The former volleyball standout is one of 10 AAC candidates in consideration for the award and the only volleyball player representing the American for 2014-15.
Before her redshirt senior season, Green was the only student-athlete out of 20 members to be awarded UCF's most prestigious honor, Order of Pegasus — one of seven in school history.
"Kaye-Alese is the epitome of the term student-athlete," former athletic director Todd Stansbury said in a press release in February announcing her Order of Pegasus selection. "She has developed outstanding leadership skills during her time as a student-athlete here at UCF. We're very proud of Kaye-Alese and all that she has accomplished as a Knight."
She attended the Burnett Honors College as a LEAD scholar, made the 2014 AAC First Team and was a member of the President's Leadership Council for three consecutive years while most served only two.
Green also earned three Conference USA Commissioner's Academic Honor Roll honors and an American Athletic Conference academic award for the 2013 season.
"I'm a firm believer in you just make it work," Green said. "I'm one of those people who sort of tries my best at whatever I'm doing and just moves along through life."
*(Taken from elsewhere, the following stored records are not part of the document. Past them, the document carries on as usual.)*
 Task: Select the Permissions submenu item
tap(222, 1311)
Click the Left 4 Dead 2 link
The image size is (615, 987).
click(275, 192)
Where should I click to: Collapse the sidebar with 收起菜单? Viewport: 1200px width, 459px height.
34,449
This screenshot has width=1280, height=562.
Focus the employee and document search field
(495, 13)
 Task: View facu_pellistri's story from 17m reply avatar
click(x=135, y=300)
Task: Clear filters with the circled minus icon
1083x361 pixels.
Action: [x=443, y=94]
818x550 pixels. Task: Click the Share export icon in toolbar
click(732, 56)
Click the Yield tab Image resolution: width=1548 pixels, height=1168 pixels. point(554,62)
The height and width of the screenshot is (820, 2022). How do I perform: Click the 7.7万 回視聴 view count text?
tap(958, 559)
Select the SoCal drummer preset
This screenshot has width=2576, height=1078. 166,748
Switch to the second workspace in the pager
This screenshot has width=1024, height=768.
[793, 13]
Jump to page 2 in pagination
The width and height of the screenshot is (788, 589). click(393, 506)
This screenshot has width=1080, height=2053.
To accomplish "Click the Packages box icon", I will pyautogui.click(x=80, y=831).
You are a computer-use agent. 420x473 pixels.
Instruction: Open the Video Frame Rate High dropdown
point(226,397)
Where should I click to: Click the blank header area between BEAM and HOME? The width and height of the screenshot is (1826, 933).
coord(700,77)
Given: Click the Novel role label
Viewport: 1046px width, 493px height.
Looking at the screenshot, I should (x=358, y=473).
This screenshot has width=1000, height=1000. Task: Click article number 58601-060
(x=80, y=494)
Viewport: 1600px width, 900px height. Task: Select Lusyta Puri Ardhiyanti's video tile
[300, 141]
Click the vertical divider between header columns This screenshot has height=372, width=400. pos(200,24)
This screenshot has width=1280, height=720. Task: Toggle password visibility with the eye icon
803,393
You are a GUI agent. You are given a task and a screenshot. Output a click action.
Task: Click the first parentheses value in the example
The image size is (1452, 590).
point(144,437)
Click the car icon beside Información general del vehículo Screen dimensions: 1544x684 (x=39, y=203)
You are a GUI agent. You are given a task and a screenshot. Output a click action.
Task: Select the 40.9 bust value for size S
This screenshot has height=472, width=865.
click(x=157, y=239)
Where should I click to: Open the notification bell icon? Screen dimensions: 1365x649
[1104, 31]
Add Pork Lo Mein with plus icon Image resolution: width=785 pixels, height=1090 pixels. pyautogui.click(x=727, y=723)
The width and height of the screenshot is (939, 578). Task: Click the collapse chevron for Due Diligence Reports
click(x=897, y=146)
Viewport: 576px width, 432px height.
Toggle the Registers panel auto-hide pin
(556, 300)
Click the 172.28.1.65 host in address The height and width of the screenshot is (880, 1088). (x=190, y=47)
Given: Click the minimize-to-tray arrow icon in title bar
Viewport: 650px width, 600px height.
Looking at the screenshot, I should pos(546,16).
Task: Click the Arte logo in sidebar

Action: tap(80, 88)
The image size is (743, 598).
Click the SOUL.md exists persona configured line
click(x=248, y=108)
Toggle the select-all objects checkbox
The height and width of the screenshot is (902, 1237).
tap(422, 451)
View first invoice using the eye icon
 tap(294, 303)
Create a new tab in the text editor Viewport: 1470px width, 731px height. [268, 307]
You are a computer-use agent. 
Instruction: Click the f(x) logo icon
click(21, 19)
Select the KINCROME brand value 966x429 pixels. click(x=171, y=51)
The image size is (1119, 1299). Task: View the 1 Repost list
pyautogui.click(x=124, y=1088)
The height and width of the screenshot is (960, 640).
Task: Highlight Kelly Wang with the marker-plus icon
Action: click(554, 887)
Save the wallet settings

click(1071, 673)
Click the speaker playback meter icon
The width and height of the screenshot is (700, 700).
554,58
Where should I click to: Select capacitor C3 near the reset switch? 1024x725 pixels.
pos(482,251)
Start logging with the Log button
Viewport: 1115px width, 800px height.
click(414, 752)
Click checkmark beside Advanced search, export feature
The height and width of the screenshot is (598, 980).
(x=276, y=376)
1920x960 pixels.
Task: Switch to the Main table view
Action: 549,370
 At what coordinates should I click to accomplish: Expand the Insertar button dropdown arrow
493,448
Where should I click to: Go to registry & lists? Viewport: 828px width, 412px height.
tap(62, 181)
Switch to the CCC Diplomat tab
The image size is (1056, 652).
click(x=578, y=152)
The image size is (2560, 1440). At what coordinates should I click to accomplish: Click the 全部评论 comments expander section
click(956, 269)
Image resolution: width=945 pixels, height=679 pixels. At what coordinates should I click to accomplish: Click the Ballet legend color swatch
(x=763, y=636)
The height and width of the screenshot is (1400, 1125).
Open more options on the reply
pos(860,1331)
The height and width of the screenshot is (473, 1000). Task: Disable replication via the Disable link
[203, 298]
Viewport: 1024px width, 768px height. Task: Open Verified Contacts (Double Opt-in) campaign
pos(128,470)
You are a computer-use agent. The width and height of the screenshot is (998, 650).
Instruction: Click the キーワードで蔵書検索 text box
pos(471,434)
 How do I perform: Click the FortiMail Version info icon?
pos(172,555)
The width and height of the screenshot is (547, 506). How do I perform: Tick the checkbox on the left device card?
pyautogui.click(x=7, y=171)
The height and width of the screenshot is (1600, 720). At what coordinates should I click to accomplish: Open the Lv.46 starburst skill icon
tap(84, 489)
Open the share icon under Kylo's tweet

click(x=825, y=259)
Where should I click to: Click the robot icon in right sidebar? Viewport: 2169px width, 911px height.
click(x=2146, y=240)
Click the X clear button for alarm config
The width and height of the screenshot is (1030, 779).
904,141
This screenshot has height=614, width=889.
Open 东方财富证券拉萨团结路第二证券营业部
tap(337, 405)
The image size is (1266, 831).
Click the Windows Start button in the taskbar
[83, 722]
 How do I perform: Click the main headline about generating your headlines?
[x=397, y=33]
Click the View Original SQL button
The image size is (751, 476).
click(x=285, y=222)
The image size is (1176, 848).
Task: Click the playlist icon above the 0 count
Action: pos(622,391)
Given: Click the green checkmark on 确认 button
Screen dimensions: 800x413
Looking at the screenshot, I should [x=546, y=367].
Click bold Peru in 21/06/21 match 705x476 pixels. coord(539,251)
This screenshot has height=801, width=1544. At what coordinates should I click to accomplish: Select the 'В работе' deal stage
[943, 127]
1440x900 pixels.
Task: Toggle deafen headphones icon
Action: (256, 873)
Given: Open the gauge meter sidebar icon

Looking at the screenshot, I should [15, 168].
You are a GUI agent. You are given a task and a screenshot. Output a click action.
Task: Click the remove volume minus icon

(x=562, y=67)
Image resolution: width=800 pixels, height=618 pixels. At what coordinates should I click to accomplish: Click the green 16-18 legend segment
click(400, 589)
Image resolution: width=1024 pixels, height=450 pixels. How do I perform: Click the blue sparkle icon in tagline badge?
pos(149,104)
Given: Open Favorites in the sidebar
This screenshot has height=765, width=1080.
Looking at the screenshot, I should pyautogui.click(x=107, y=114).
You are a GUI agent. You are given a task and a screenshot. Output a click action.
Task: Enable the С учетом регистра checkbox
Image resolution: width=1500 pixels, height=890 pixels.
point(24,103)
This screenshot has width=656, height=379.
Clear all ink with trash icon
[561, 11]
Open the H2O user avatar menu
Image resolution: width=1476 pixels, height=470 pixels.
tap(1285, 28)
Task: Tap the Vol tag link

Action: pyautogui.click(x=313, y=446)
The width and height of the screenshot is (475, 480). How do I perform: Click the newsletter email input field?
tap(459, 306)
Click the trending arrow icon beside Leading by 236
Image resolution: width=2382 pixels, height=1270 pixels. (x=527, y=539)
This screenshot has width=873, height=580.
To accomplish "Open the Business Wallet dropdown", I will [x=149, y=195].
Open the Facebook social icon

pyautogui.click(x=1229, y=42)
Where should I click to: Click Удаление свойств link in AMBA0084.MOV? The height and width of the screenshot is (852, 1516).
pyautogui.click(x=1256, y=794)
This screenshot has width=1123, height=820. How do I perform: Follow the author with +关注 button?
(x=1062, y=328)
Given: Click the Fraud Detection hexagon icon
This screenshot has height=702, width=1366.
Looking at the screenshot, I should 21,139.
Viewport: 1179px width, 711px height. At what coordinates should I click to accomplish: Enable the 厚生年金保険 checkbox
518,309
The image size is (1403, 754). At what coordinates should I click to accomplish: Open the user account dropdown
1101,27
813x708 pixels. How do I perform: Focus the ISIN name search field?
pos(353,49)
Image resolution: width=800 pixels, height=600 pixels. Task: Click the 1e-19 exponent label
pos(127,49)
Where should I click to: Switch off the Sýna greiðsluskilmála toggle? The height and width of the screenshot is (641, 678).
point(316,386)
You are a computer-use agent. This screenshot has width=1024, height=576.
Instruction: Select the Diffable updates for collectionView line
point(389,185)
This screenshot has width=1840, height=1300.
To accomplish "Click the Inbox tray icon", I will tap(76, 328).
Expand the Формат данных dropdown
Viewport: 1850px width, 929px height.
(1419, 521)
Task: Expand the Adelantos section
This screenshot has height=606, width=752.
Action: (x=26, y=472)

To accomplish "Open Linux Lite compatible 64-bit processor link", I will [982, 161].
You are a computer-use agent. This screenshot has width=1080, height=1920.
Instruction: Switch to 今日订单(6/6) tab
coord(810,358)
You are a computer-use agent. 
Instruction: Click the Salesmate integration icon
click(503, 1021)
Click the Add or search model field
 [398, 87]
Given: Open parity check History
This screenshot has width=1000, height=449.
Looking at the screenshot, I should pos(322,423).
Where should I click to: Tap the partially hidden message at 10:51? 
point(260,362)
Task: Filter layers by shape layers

In December 2013, she graduated with a bachelor's degree in psychology with honors and is graduating with a master's degree in public health and urban education in August. Her intentions are to attend medical school following graduation to pursue a career as a pediatric psychiatrist specializing in trauma.
Green said she wanted to concentrate in this field because a high school track and field coach enlightened her with a phrase that is now forever forested in her mind: "The richest place in the world is the graveyard because that is where most of the world's potential lies."
"So many people bleed out on living a full life because of things that happen to them," she said. "If we can meet people when they're young and give them the tools to succeed — and maybe we can't save that generation, but we save their kids. It is just now something that is bursting out of my heart and is a great encapsulation why."
Green said she never thought of herself as just an athlete and that she always had a desire to pursue other avenues outside of sports with her mindset as her greatest ally.
"I wanted people to know my name for me, and then to knew I played athletics second," she said. "I didn't want to be a volleyball player whose name was Kaye-Alese Green, I wanted to be Kaye-Alese, who happened to be an honors student, a volleyball player and a LEAD scholar.
"I've never been good at loving just one thing."
The American will be selecting two nominees to advance in the award selection process, which will be forwarded to the Woman of the Year selection committee, which will choose the top 30 honorees — 10 from each division.
Of this year's 480 nominees, 207 are in Division I schools, 93 are in Division II schools and 180 are in Division III schools.
The selection committee will narrow down the top nine finalists in September — three from each division. The winner will be announced at the annual award ceremony in Indianapolis on Oct.18.